**The problem:** The line containing "Iniciar sesión (1052, 28)" and every line after it through the end of the records: return those exactly, and nothing more.

(Screenshot grounding data)
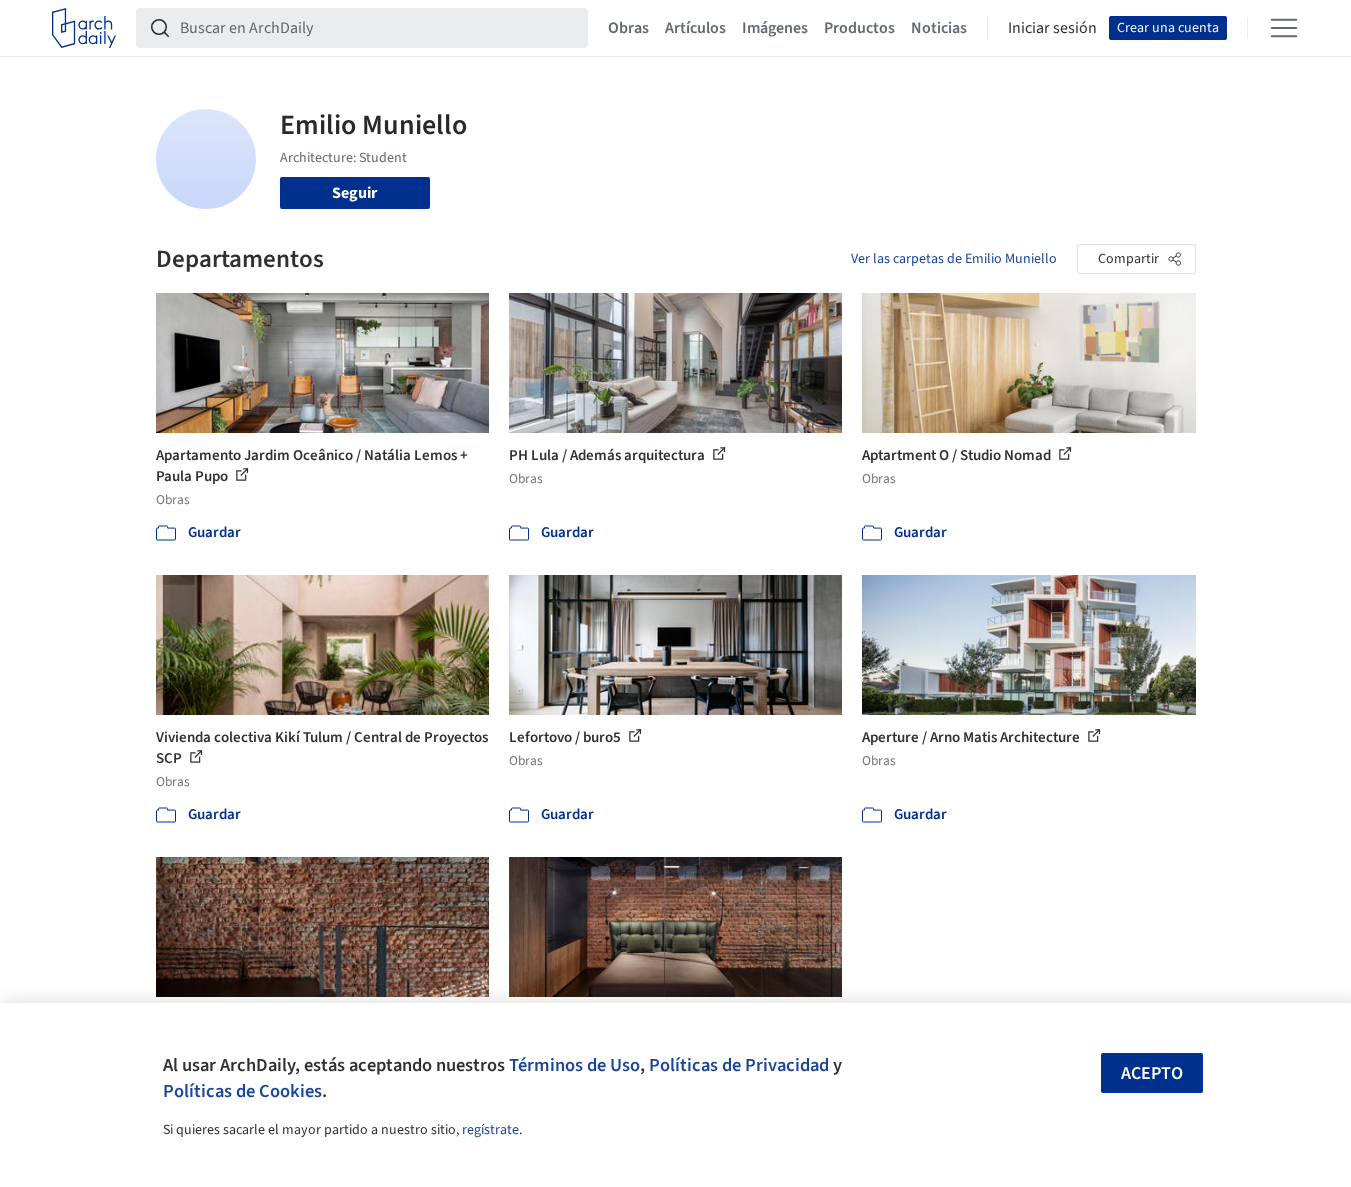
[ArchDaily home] (84, 28)
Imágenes (775, 28)
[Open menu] (1284, 28)
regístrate (490, 1130)
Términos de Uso (574, 1065)
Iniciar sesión (1052, 28)
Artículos (695, 28)
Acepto (1152, 1073)
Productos (859, 28)
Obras (628, 28)
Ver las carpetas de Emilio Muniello (954, 259)
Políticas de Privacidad (739, 1065)
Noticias (939, 28)
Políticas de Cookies (242, 1091)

**Solution for this task:**
Iniciar sesión (1052, 28)
Artículos (695, 28)
Acepto (1152, 1073)
Productos (859, 28)
Obras (628, 28)
Ver las carpetas de Emilio Muniello (954, 259)
Políticas de Privacidad (739, 1065)
Noticias (939, 28)
Políticas de Cookies (242, 1091)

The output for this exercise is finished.